Between the Temples (2024)

Direction: Nathan Silver
Country: USA

Directed and co-written by Nathan Silver, the comedy-drama Between the Temples strives to be quirky and offbeat, but ultimately misses the mark. Starring Jason Schwartzman and Carol Kane, the film is staged with a bunch of embarrassments that feel more flat than profound. 

The story revolves around Benjamin Gottlieb (Schwartzman), a 40-year-old kosher cantor struggling to cope with the death of his wife. He finds a glimmer of hope in Carla Kessler (Kane), his former music teacher, whom he agrees to help prepare for a late-in-life bat mitzvah. 

While the premise holds promise, the execution falters. The film never finds its rhythm, frequently losing momentum just when it should be gaining traction. Lacking the wit and style it aspires to, Between the Temples tries to inject energy into situations that implode under the weight of its own excessive pressure. 

Despite satisfactory performances from Schwartzman and Kane, the result is disappointingly televisual, culminating in a bewildering climax, full of emotional swings, that is the opposite of a knockoff. Not much in the material stimulates, and the film, sloppily rendered and off-punttingly screwy, doesn’t leave an impression.

Asteroid City (2023)

Direction: Wes Anderson
Country: USA 

Directed by Wes Anderson, Asteroid City blends romance, sci-fi, western, and comedy in an offbeat manner, but stumbles on a few metaphysical questions - death, human existence, the extraterrestrial - that leave us adrift. The bits and pieces of this uninspired chamber film are choppily assembled, with clumsy dialogue serving as a makeshift bridge for passionless scenes fabricated with an enforced mood and drowsy vibes. Here, everything is artificial, including the scenario. 

Anderson and his regular collaborator, the screenwriter Roman Copolla, worked together for the fifth time, drawing inspiration from films by Robert Altman, John Sturges and Paul Newman. The year is 1955. Days after the death of his wife, the confident photojournalist Augie Steenbeck (Jason Schwartzman) begins a romance with the unenthusiastic actress Midge Campbell (Scarlett Johansson). He doesn’t get along with his father-in-law, Stanley Zak (Tom Hanks), and is proud of his shy little genius son, Woodrow (Jake Ryan), a Junior Stargazer winner. All these and other characters, along with all their moves, are products of the mind of Conrad Earp (Edward Norton), a renowned playwright.
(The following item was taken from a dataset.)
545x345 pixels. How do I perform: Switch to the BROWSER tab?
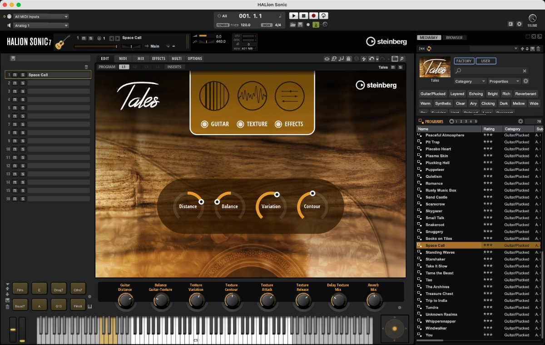(454, 38)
With a convoluted scrip, fatuous characters, and obtuse comedic tones trailing off into alien-invasion nonsense, no dream cast could succeed in turning this fabrication into a hip and funny cinematic experience. Both its surface and essence are phony but, worse than that, is the movie’s inability to offer any insight about anything. Asteroid City is equal parts tackiness and boredom. As a result, I urge you to avoid being quarantined by this desert of ideas.